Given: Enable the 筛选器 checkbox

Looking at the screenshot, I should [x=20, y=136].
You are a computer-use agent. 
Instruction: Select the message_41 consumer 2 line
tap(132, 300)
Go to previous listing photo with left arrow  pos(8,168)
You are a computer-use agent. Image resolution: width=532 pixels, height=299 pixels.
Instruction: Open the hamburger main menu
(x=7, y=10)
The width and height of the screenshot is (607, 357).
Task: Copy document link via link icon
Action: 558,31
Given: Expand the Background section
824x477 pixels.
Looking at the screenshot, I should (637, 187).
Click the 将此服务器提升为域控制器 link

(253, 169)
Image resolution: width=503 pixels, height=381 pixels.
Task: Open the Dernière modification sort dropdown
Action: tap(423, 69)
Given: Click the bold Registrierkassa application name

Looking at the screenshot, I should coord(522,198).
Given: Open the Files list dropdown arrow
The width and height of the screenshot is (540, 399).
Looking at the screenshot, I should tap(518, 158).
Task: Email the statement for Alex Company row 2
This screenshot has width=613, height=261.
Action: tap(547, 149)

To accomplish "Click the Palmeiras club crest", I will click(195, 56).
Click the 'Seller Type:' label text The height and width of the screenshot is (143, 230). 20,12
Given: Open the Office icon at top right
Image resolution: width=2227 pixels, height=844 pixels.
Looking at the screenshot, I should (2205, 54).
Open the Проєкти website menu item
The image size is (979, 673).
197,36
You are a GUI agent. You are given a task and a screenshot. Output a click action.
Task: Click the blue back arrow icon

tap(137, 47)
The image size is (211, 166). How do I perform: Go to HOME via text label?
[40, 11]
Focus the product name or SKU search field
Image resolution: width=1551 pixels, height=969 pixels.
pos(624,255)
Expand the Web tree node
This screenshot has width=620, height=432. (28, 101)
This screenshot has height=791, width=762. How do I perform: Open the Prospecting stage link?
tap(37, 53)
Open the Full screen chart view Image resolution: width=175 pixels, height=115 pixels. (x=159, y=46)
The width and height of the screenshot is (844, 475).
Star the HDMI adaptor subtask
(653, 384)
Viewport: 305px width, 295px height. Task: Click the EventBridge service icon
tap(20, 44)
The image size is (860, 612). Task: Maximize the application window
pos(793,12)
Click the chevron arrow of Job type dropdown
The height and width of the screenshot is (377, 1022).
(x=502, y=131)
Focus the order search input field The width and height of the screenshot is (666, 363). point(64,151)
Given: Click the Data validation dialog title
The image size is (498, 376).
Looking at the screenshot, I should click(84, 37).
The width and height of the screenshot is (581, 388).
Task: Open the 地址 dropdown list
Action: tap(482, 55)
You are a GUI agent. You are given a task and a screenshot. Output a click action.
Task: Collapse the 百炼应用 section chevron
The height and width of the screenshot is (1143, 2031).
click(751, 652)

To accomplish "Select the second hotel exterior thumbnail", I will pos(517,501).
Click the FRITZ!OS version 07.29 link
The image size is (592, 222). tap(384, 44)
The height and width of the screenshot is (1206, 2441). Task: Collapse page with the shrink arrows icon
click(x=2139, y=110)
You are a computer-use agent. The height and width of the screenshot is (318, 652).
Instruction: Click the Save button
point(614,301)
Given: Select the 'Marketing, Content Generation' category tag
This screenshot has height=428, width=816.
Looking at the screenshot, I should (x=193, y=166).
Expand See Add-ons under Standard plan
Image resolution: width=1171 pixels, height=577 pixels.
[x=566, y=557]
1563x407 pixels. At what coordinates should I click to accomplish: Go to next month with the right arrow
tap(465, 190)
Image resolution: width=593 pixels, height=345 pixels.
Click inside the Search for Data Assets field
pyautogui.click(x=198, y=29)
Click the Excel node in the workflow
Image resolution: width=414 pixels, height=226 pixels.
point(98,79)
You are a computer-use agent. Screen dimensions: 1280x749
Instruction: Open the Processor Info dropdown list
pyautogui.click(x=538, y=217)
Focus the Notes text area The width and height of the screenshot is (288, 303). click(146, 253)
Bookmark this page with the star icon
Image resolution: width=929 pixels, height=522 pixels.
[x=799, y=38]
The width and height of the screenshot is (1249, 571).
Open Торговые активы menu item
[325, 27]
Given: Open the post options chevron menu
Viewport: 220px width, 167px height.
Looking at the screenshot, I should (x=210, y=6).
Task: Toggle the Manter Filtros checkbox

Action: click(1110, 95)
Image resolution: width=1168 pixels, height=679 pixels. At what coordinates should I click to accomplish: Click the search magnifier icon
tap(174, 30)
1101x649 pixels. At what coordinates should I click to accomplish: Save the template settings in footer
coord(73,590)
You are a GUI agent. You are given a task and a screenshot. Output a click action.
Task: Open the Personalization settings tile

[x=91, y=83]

▸ **Your objective**
Rewrite the material above, starting at the line that contains "Task: Email the" and ending at the line that contains "Click the 'Seller", raising every coordinate in the answers by 74 and keeping all other text unchanged.

▸ **Exercise answer**
Task: Email the statement for Alex Company row 2
This screenshot has width=613, height=261.
Action: tap(621, 223)

To accomplish "Click the Palmeiras club crest", I will click(269, 130).
Click the 'Seller Type:' label text The height and width of the screenshot is (143, 230). 94,86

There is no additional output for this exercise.